Final answer:
To calculate the power that an 80.0 kg runner must produce to run at a constant speed of 3.55 m/s up a 7.00° incline, we can use the formula for power: P = Fv. First, we need to find the force the runner needs to exert to overcome the gravitational force and move up the incline. The gravitational force can be found using the equation: F = mg sin(θ), where m is the mass of the runner, g is the acceleration due to gravity (approximately 9.8 m/s^2), and θ is the angle of the incline. Then, we can calculate the power by multiplying the force by the velocity of the runner: P = Fv.
Step-by-step explanation:
To calculate the power that an 80.0 kg runner must produce to run at a constant speed of 3.55 m/s up a 7.00° incline, we can use the formula for power: P = Fv. First, we need to find the force the runner needs to exert to overcome the gravitational force and move up the incline. The gravitational force can be found using the equation: F = mg sin(θ), where m is the mass of the runner, g is the acceleration due to gravity (approximately 9.8 m/s^2), and θ is the angle of the incline.
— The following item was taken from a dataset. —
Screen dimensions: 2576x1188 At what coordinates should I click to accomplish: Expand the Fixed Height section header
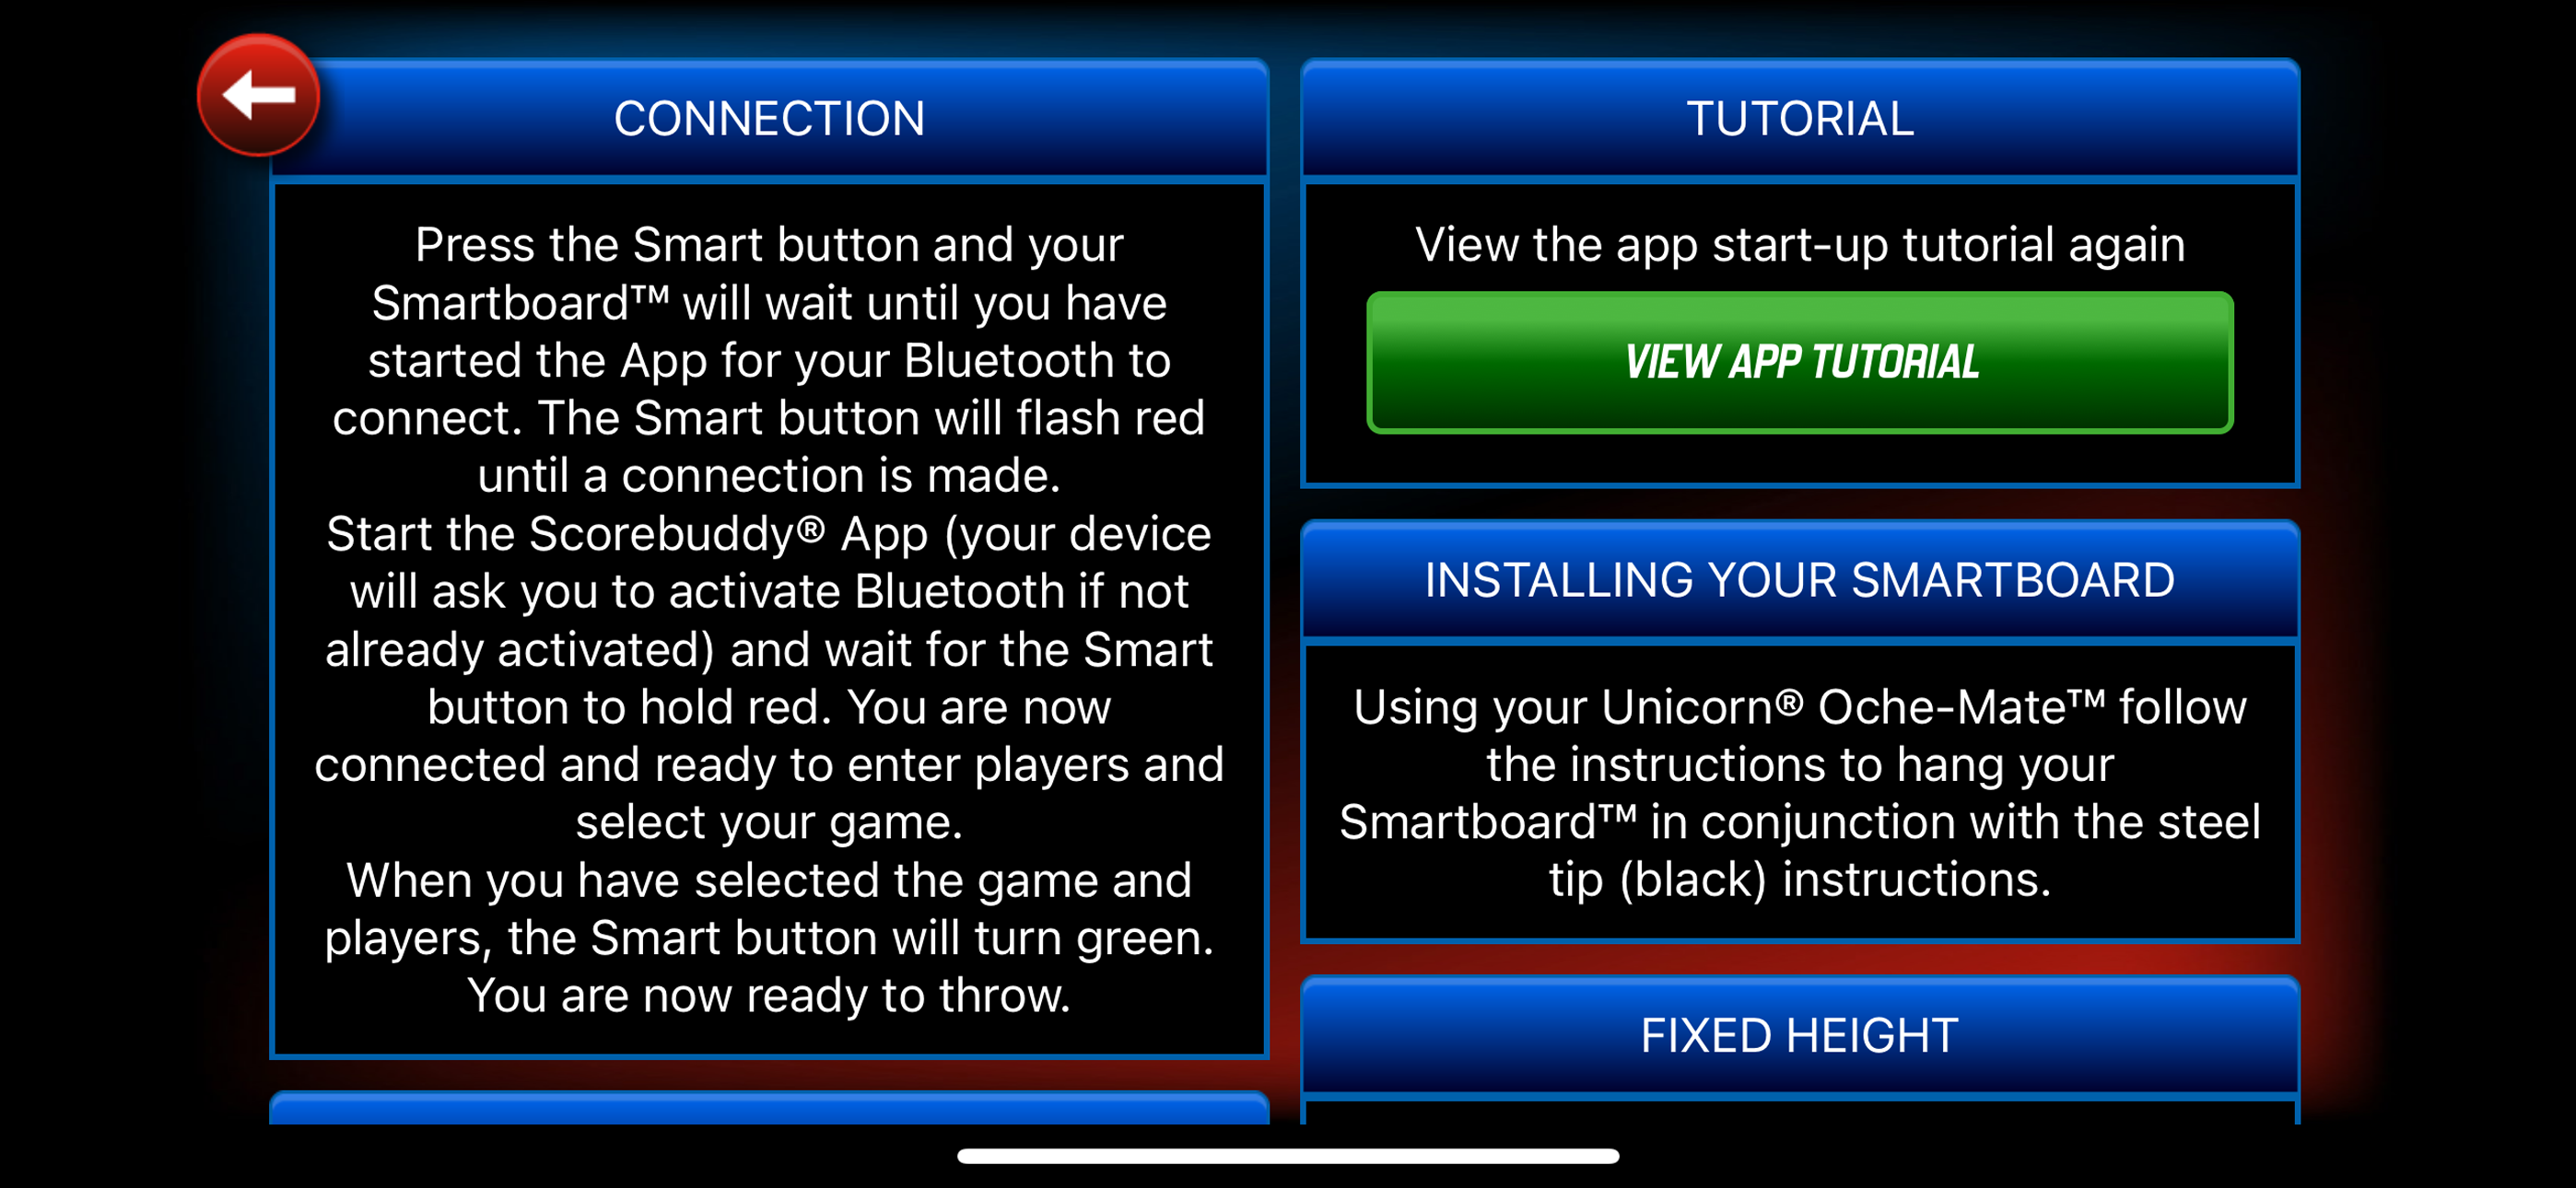tap(1799, 1035)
Then, we can calculate the power by multiplying the force by the velocity of the runner: P = Fv.
Let's start by calculating the gravitational force:
F = (80.0 kg)(9.8 m/s^2) sin(7.00°)
Next, we can calculate the power:
P = (F)(3.55 m/s)
Using these equations, we can find the power required for the runner to run at a constant speed of 3.55 m/s up a 7.00° incline.